INFORMATION PROVIDED:
= = = =

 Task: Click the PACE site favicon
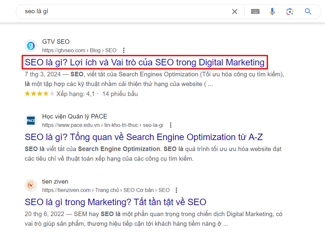pyautogui.click(x=31, y=121)
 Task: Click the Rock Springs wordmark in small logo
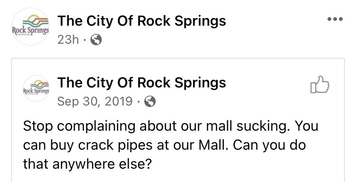(x=36, y=91)
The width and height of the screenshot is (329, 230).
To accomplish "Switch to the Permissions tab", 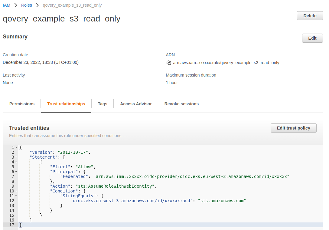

= = = =

From the line containing "The width and" down to the final line of the listing above, write out only those lines exactly as they are, minus the pictures.

The width and height of the screenshot is (329, 230).
To accomplish "Switch to the Permissions tab", 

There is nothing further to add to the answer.